What factors have the greatest impact on happiness on the job? According to a new study by the web site CareerBliss.com, money doesn’t even rank in the top three.

CareerBliss evaluated more than 1.6 million data points from 200,000 independent employee reviews in multiple job categories to determine what keeps some people thoroughly engaged in their careers while others hate their jobs. The top three factors were present in a majority of reviews:

1) The actual work: The specific tasks one must do on a day-to-day basis.


2) The way one works: How much control one has over his or her daily tasks.


3) The people one works with: Their relationship with co-workers.

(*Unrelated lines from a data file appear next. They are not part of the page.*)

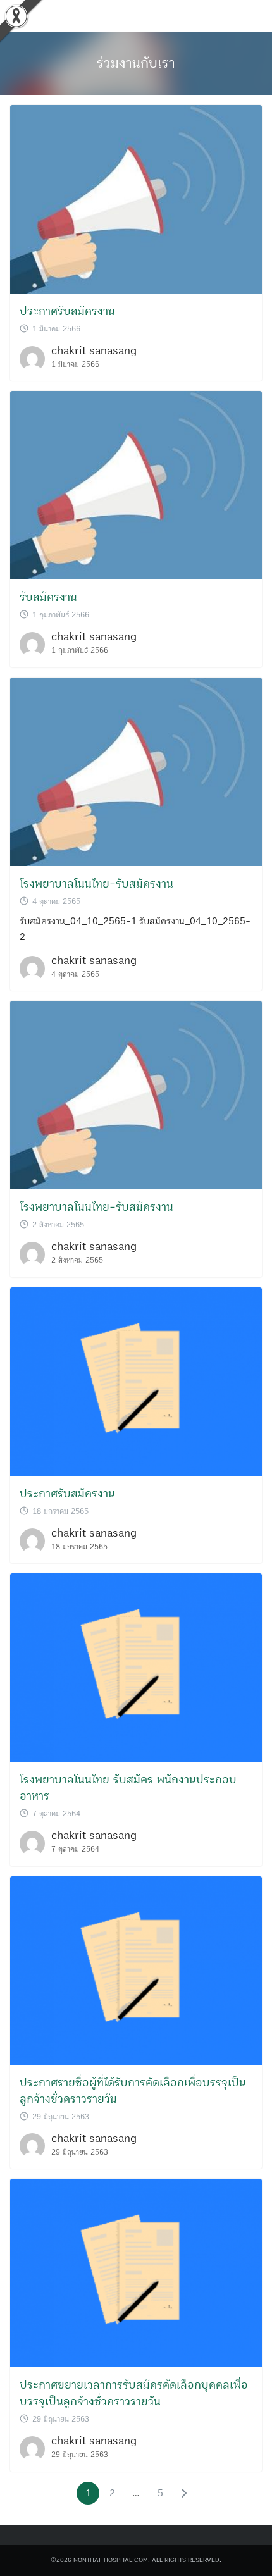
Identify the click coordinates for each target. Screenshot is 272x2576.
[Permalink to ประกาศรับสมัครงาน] (136, 199)
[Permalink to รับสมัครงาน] (136, 485)
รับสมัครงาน (48, 597)
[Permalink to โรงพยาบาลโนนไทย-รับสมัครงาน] (136, 771)
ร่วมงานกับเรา (136, 63)
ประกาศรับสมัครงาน (67, 311)
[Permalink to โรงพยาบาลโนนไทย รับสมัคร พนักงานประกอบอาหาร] (136, 1667)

The study closely tracks a deep body of psychological research. First, the work of psychologist Mihaly Csikszentmihalyi, director of the Quality of Life Research Center at Claremont Graduate University in California, has shown the most engaged people have found “flow” — a state in which one is so engrossed in a task that time seems to disappear. Flow involves a great deal of focus, immediate feedback on one’s performance, and a sort of ideal equilibrium between being frustrated by a challenge or too bored. Flow experiences are key to happiness.

Second, a number of studies suggests that autonomy is one of the essential components of life satisfaction. A sense that we are guiding our own activity, and in a larger sense, our own destiny, is crucial to psychological well-being.


Third, relationships are perhaps the most important factor in well-being. The University of Chicago’s National Opinion Research Center found that people with five or more close friends (excluding family members) are 50 percent more likely to describe themselves as “very happy” than respondents with fewer friends. When you can find true collaborators at work, it lifts the experience to another level (while back-stabbing can bring it to a new low).

In comparison, salary did not rank on the same level of importance in the majority of the job type categories reviewed, nor was salary ranked as an important value when measuring overall job satisfaction levels.

“Salary is always an important component of every job, however, the CareerBliss research shows that money is not enough to keep good employees happy,” stated Heidi Golledge, CEO and Co-founder of CareerBliss in a press release. “Before accepting a new job, it is imperative to know a company’s culture and truly understand what the new job entails.” It’s also key to find a position that matches your personality.

Finally, CareerBliss found that certain professions yield happier employees. Average happiness scores were highest in these ten fields: biotech, customer service, education, administrative/clerical, purchasing, accounting, finance, nonprofit, healthcare, legal.


What I enjoy most about my own job is that it engages my best skills and I have a lot of autonomy, which helps with life balance (I have three kids). On the downside, I often work alone from a home office, hashing out story ideas with my dog Sammy (who is an excellent listener, but a little light on the feedback). What factors are key to your happiness on the job?